=== Begin Enclosure ===

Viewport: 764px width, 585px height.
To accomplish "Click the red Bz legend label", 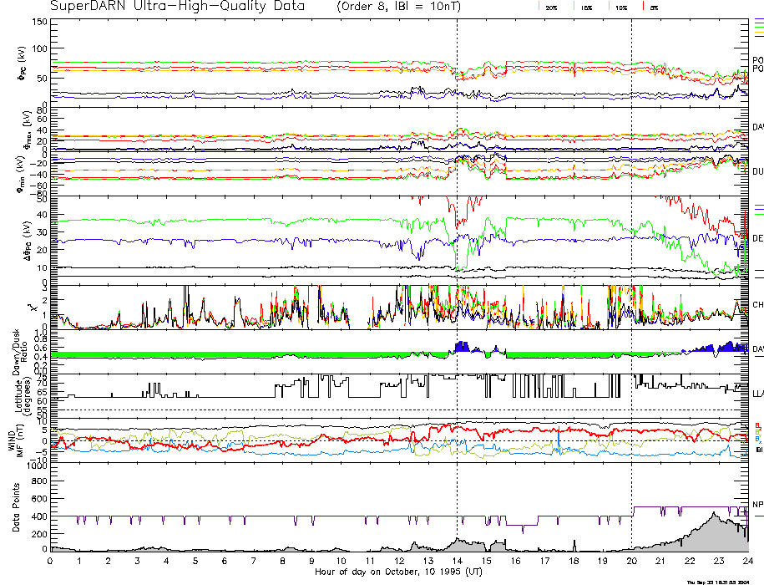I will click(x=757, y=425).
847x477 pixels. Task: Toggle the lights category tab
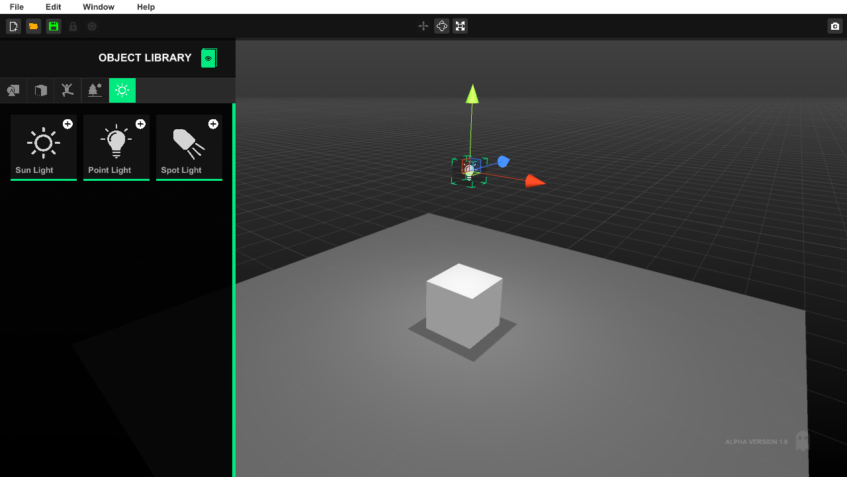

=== End Enclosure ===
=== Begin Enclosure ===

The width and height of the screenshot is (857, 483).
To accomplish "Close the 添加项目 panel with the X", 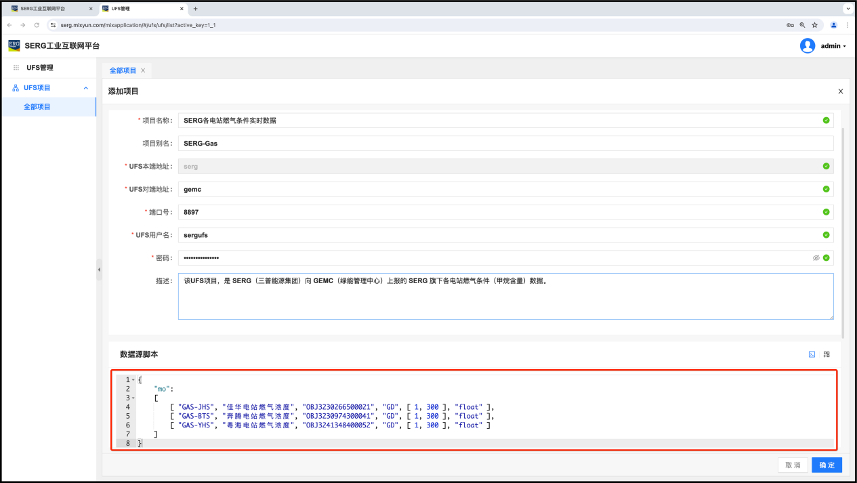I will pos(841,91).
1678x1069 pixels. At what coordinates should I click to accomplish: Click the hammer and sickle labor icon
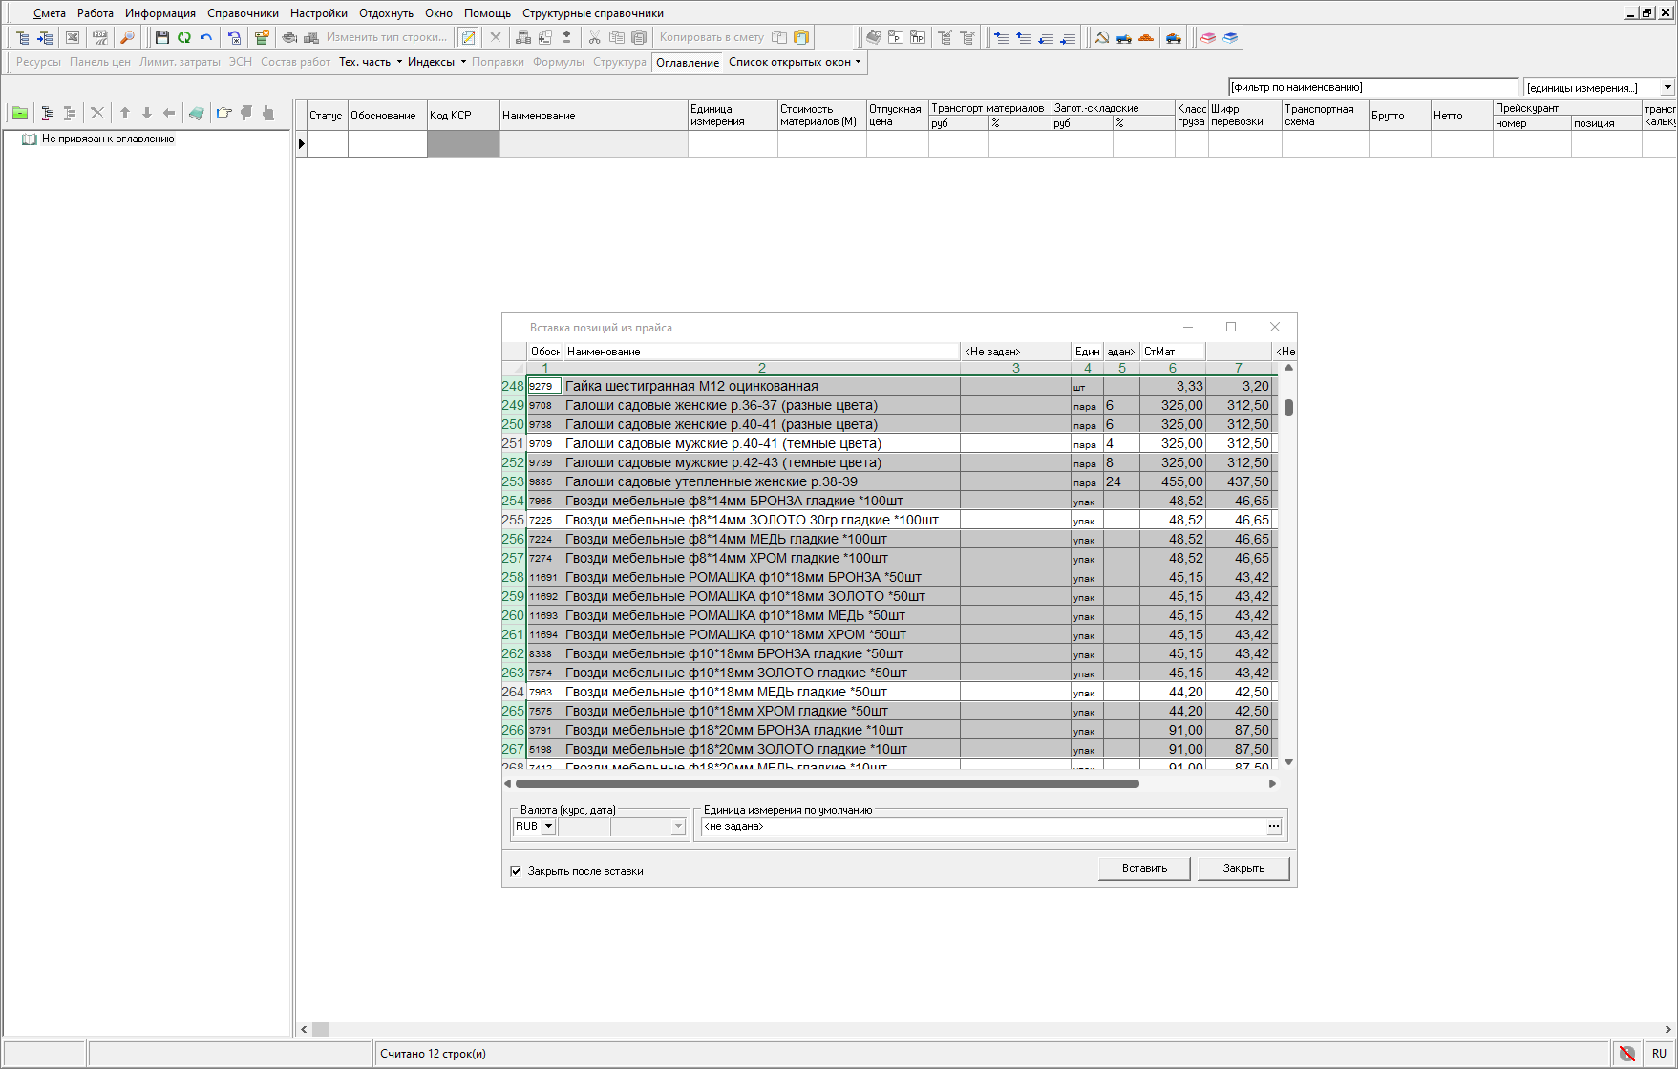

=== End Enclosure ===

## WHAT IS REQUIRED
The answer is each line from the entries above in which the word "width" occurs.

## ANSWER FOR THE TASK
Viewport: 764px width, 585px height.
The width and height of the screenshot is (857, 483).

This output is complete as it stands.